Traffic Sign Detection under Challenging Conditions

This repository hosts a pipeline for the detection, tracking and classification of Traffic Signs as part of the IEEE Video & Image Processing Cup 2017. The dataset used in this project is the CURE-TSD Dataset which consists video sequences of Traffic signs under real and augmented conditions. This project won the place of 2nd runner-up in the IEEE Video and Image Processing Challenge 2017.

Simplified System Overview:

Introduction

Traffic sign recognition is a multi-class classification problem where the class frequencies are practically random. It deals with a real-time computer vision problem of high practical interest. Now-a-days, it has become an essential component of the Driver Assistance System (DAS) and Unmanned Ground Vehicle (UGV).

Dataset

This traffic sign detection architecture is proposed where the detection is to be done from the CURE-TSD Dataset.

The video sequences in the CURE-TSD dataset are grouped into two classes:

Real data correspond to processed versions of sequences acquired from real world. 49 real sequences.
Unreal data corresponds to synthesized sequences generated in a virtual environment. 49 unreal sequences.
Train-Test Split: 70-30 (34 Training Videos, 15 Test Videos)
300 frames/sequence
12 types of effects
5 different challenge levels
Total of 2,989 (49125+49) Real video sequences
Total of 2,744 (49115+49) Synthesized video sequences
Total No. of Frames: Around 1.72 Million

Challenging Conditions

Algorithm Overview:

An overview of the Traffic Sign Recognition and Classification Pipeline is illustrated in the following figure:

The input to the System is the video frames. The video frames are extracted using a Frame-extractor. The frame extractor then feeds the frames to the Challenge Classifier which utilizes an RCNN to classify the challenge type of the video. The decision of the frame extractor is used to select the appropriate sign-type classifier.

The extracted frames are also fed to the Bounding Box Detector Module which uses an F-RCNN to generate Raw Bounding Boxes of the Region of Interest. A Hybrid Tracker Module is used to keep track of the bounding boxes frame-by-frame.

The region proposals are fed to the Sign Type Classifier which classifies the Traffic Signs into the relevant categories or provides a negative output if the proposal does not contain a sign. This negative feedback is also fed to the Sign Type Classifier.

Frame Extractor

The frame extractor utilizes OpenCV to extract frames from the video sequence. These frames are utilized for training all the subsequent deep learning blocks of the system.

Challenge Classifier

Objectives:

Classify the Challenge Type
Aid Decision Making of Sign Classifier and Tracker Module
Allow application of dynamic image processing on image to remove artifacts

Network Used: RCNN (Recurrent Convolutional Neural Network)

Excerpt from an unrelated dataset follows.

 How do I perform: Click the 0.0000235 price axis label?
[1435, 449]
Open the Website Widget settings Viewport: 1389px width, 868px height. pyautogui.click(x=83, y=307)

6 Recurrent Layers with Pooling & Dropout in between

Recurrent Layer Structure:

4 Convolutional Layers
Activation Layers & Normalization Layers
Output of differnt Conv. Layers summed

A few of the 12 challenge type classes were combined to yield higher accuracy in classification:

No Challenge + Codec Error + Decolor
Gaussian Blur + Lens Blur
Rain + Noise

The challenge classifier was trained for a total of 9 classes instead of 12

Bounding Box Detector

Objective:

To Locate Region of Interest (ROI)
Provide Bounding Boxes around Possible Regions
Provide Potential Locations for Tracking

The Bounding Box Detector uses FRCNN (Faster Recurrent Convolutional Neural Networks) for the detection of regions of interest. FRCNNs are used instead of typical RCNNs because they consume less time. The FRCNN contains two modules, the Region Proposal Network (RPN) and fast-RCNN detector. The region proposal network gives some rectangular object proposal and their objectness scores. It tells the detector module where to look at. A Resnet50 network is used both in the RPN and the RCNN as backbone. Maximum overlap threshold used for the RPN is 0.7 and RPN stride is 16.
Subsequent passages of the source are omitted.